President Joe Biden this week granted clemency to the former Pennsylvania judge, Michael Conahan, as part of a mass commutation covering nearly 1,500 people who had been released on home confinement during the Covid pandemic.

Conahan’s inclusion sparked harsh blowback, with Pennsylvania Gov. Josh Shapiro criticizing Biden for getting it “absolutely wrong.”

“I do feel strongly that President Biden got it absolutely wrong and created a lot of pain here in northeastern Pennsylvania,” Shapiro, a Democrat, said at an event on Friday. Conahan “deserves to be behind bars, not walking as a free man.”

Conahan was convicted in 2011 of funneling juveniles to for-profit detention centers in exchange for more than $2 million in kickbacks. He was sentenced to more than 17 years in prison after pleading guilty to racketeering conspiracy charges.

At the time, the U.S. attorney for the Middle District of Pennsylvania called the scandal “the worst in Pennsylvania’s history,” forcing the state to vacate thousands of juvenile convictions.

But the White House did not consider any of those details when weighing the charges against Conahan or the cases of other individuals who received commutations on Thursday, said the administration official, who was granted anonymity to discuss the clemency process. Instead, the administration granted commutations en masse to all those who fit a broader set of parameters, touting the move as a record-setting act of mercy carried out just before the holidays.

Those commutations were extended to people on Covid-related home confinement after federal authorities verified that their offenses were nonviolent and not a sex offense or terrorism related, the official said. They were also all considered a low risk for recidivism, had not engaged in any violent or gang-related activity while in prison and had been on good behavior for at least a year. None of the commutations granted were individual decisions, the official added, and none who met the criteria were excluded.

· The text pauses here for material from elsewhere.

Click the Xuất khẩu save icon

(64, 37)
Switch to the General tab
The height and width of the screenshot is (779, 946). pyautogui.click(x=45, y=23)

The administration official defended the commutations for Conahan and others as a sign of Biden’s commitment to second chances, rather than a commentary on the president’s opinion of their original offenses.

Still, the official downplayed the impact on Conahan’s sentence in particular, arguing that he had served the bulk of his sentence, was already on home confinement and likely would have been released in August 2026 without the commutation.

Some victims of the “kids-for-cash” scandal have publicly criticized Biden in the wake of Conahan’s commutation. Amanda Lorah, who was one of the juveniles wrongly imprisoned in the scheme, told a local television station that the move amounted to “a big slap in the face for us once again.”

Sandy Fonzo, whose son died by suicide after Conahan placed him in juvenile detention, said in a statement to the Wilkes-Barre, Pennsylvania, newspaper Citizens’ Voice that she was “shocked and I am hurt.”

“Conahan’s actions destroyed families, including mine, and my son’s death is a tragic reminder of the consequences of his abuse of power,” she said.